Scène 33
𝕊𝕔è𝕟𝕖 𝟛𝟛 : 𝕃𝕦𝕞𝕚è𝕣𝕖𝕤, 𝕔𝕒𝕞é𝕣𝕒, 𝕒𝕔𝕥𝕚𝕠𝕟 !
Levi
C'est qui ce type ?
Qu'est-ce qu'il fait avec elle ?
Pourquoi est-ce qu'il la tient comme ça ?
— Levi, ils veulent que tu regardes la caméra.
La voix d'Adélaïde ne parvient pas à soustraire mon regard de Kenza dans sa robe rouge-rubis, comme le tapis où elle pose au bras d'un homme aux cheveux longs dans un costume noir. Un homme qui l'a tient alors qu'ils sourient aux caméras dirigées vers eux.
Son cavalier.
Alors Adélaïde prend mon visage pour me forcer à regarder en direction des quelques photographes qui ne se sont pas rués sur Kenza lorsqu'elle est arrivée sur le tapis rouge.
Au bras de cet homme.
Je force un sourire et combat la nausée quand Adélaïde fait promener ses doigts graciles sur moi pour prendre plusieurs poses, comme si elle était la vedette de la soirée, alors qu'elle n'est qu'une invitée.
— Un baiser Kenza ?!
Dès que j'entends une photographe réclamer un baiser entre elle et ce type, mon attention retourne vers eux. Kenza refuse poliment, reprend la pose quelques secondes encore puis se déplace vers l'entrée. Alors qu'elle marche à ses côtés, elle tourne la tête et nos regards se croisent. Elle nous toise Adèle et moi et se tourne, balançant sa luxuriante chevelure dans le mouvement.

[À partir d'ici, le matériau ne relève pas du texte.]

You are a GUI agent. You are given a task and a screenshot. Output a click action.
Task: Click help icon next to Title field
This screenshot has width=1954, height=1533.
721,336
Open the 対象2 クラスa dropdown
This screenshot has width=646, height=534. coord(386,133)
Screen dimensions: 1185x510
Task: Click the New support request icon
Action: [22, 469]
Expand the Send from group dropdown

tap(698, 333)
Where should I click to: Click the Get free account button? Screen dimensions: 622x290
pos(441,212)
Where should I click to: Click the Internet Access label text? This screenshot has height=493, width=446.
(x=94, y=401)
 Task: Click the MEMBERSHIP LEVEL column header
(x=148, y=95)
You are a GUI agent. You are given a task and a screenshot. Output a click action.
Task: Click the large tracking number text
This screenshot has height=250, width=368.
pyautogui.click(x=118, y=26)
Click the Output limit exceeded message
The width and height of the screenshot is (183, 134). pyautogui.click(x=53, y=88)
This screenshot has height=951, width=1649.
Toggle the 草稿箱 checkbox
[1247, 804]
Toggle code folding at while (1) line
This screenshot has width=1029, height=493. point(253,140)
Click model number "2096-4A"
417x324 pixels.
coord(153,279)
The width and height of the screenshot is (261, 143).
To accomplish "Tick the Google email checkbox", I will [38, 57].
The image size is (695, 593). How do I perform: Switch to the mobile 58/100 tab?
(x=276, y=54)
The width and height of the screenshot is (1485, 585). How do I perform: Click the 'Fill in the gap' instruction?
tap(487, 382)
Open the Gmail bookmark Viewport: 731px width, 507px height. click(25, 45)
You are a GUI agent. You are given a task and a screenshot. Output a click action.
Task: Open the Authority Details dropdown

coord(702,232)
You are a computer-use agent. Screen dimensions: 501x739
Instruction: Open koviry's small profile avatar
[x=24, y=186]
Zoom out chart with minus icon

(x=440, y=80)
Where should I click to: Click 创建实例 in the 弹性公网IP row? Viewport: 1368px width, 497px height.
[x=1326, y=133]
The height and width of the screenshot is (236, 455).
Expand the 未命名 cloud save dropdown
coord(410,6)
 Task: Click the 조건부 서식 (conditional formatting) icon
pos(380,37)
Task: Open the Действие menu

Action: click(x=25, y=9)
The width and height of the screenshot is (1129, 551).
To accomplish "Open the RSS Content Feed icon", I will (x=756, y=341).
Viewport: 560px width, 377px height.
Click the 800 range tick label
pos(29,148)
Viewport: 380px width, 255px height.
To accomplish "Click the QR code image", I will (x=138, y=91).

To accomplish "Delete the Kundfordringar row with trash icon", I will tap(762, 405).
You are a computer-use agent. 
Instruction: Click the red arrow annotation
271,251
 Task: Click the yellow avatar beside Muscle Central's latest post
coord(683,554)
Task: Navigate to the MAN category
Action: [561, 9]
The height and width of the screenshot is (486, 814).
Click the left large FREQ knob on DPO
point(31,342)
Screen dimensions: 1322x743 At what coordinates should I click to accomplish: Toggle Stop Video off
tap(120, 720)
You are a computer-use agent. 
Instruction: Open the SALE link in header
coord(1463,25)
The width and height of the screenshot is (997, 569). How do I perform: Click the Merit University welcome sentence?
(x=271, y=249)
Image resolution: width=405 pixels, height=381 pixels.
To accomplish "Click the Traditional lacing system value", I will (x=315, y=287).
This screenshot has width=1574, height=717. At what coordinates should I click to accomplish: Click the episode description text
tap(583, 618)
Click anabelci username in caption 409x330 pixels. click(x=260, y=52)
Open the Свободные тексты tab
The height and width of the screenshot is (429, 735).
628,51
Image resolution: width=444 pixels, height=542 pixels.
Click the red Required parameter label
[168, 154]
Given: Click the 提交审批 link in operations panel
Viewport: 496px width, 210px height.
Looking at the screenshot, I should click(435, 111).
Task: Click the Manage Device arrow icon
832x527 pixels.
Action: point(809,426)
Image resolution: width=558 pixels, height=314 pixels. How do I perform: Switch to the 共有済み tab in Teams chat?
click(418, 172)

Ils ont presque l'effet d'une laisse sur moi et je dois lutter pour ne pas la suivre comme un chien.
Je perds.
— Ça suffit les photos, on y va.
— Déjà ? Mais ils viennent juste de revenir vers nous.
— On y va, claqué-je plus sèchement.
Sans la laisser protester de nouveau, je prends la direction de l'entrée, pressant le pas dans l'espoir de revoir Kenza. Mais elle n'est déjà plus dans le hall. Alors je me rends jusqu'à la salle où se tiendra la remise des trophées.
Un brouhaha m'accueille alors que j'entre dans la pièce déjà pleine à craquer. Des célébrités, nominées ou pas, des membres des équipes de tournage, le staff de l'organisation de la soirée, des influenceurs et certains invités discutent assis à leurs places assignées ou circulent entre celles-ci. Beaucoup retrouvent des amis qu'ils veulent saluer, certains s'adonnent à du réseautage, profitant de ce que des gens influents du milieu sont ici réunis ce soir.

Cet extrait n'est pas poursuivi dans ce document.